## TEKSTFRAGMENT
-----

Tournee Literair: ontbijtgesprek met Lize Spit: "Ja, er komt een nieuw boek aan!"
Door Sven Reynders
Op zaterdag 4 mei werden we met een twintigtal genodigden vergast op een ontbijt met koffie, fruitsap, croissants, fruit en ander lekkers in de Standaard Boekhandel op de Schoenmarkt te Antwerpen. Reden van de festiviteiten: een ontbijtgesprek met auteur Lize Spit over haar boekje ‘De eerlijke vinder’. Een verslag van een boeiende ontmoeting.
Het boekje ‘De eerlijke vinder’ is het derde werk van Lize Spit, na ‘Het smelt’ en ‘Ik ben er niet’. Ze schreef het initieel als Boekenweekgeschenk in 2023, maar omdat het zoveel succes had en er zoveel vraag naar was, bracht das Mag een jaar later een reguliere editie van de novelle uit, weliswaar met een andere kaft.
Verhaalschets (zonder spoilers)
Zonder te veel te willen vertellen voor zij die ‘De eerlijke vinder’ nog niet gelezen zouden hebben, speelt het verhaal zich eind jaren negentig af in de Vlaamse Kempen. Jimmy, die thuis een moeilijke tijd doormaakt, leeft helemaal op als de zoon van een gezin Kosovaarse vluchtelingen naast hem in de klas komt te zitten. Jimmy is de slimste maar ook eenzaamste van zijn klas. Hij ziet het als zijn missie Tristan Ibrahimi door het schooljaar heen te helpen. Alle tijd die hij niet besteedt aan het verzamelen van flippo’s (waarvoor hij zakken chips koopt met het achtergelaten geld dat hij vindt in automaten), brengt hij door bij het Kosovaarse gezin. Wanneer de Ibrahimi’s na een jaar plotseling uitgewezen worden, verzint Tristan een plan dat veel van Jimmy zal vragen.

-----

## GESTELDE OPGAVE
Kun je het verslag over het ontbijtgesprek met Lize Spit voortzetten vanaf het punt waar het ophoudt? De gegevens die volgen hebben geen verband met het verslag over het ontbijtgesprek met Lize Spit.

-----

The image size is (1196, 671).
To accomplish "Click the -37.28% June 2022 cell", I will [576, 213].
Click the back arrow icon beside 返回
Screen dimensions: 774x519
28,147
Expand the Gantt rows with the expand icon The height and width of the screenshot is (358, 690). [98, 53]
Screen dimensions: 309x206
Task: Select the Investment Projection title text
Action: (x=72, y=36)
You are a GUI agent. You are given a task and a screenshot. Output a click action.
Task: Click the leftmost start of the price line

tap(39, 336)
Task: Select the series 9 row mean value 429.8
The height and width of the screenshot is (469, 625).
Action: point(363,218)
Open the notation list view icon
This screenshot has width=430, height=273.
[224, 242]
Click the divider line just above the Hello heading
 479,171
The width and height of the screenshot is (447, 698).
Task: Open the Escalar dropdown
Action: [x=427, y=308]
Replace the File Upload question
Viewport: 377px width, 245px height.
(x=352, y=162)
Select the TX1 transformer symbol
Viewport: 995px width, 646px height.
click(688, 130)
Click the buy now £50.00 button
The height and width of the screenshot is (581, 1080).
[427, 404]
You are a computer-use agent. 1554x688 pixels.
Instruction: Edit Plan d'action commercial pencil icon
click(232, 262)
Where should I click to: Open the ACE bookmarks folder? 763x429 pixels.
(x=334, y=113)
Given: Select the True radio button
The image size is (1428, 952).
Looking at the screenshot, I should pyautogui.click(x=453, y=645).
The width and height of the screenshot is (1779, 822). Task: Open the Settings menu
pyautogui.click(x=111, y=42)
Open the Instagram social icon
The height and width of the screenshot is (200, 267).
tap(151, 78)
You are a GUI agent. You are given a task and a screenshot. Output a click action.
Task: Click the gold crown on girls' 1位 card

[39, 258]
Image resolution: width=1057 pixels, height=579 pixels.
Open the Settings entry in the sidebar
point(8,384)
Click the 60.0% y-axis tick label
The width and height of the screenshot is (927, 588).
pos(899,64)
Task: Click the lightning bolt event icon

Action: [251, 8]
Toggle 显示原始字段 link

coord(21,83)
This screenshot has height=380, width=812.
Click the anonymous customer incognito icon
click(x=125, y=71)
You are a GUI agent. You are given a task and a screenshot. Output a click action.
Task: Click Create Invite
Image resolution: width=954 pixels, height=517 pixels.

-----

## JUISTE ANTWOORD
De geïnformeerde lezer weet wellicht dat Lize Spit een kempendochter is, die opgroeide in het dorpje Viersel, een deelgemeente van Zandhoven. Dus hoeveel van Lize Spits eigen jeugd zit in dit boek? Dit werd dadelijk duidelijk wanneer ze vertelde wie Elbie Zenelaj is, aan wie het boek is opgedragen. Deze (toen jonge)dame was de dochter van een familie vluchtelingen die in de jaren 90 in Viersel waren toegekomen waarmee ze een hele goede vriendschap heeft gehad tijdens hun jeugd. Toen Spit aan het boekenweekgeschenk begon te schrijven, besliste ze dat het verhaal zou gaan over een gezin vluchtelingen in dat dorp. Haar ervaringen met Elbie dienden dan als basis, maar om toch de nodige afstand te bewaren en er geen autobiografisch verhaal van te maken, transponeerde ze die situatie naar de vriendschap tussen twee jongens. ‘Maar’, benadrukte Spit, ‘ik heb zeer veel van het verhaal van die familie en de achtergrond waartegen dit zich allemaal afspeelde in het boek verwerkt, maar toch is het meeste van het verhaal verzonnen’.
Kindperspectief
Spit vertelde dat toen ze aan het boekenweekgeschenk begon te schrijven, ze het personage Elmer uit Werther Nielandt van Gerard Reve voor ogen had, maar dan een minder sadistische versie ervan. Het boeiende was hier om in de intimiteit van een jongensvriendschap te kijken, dit te fictionaliseren. Door de vriendschap tussen twee jongens te laten spelen, viel ook de link van haar eigen relatie met Elbie weg.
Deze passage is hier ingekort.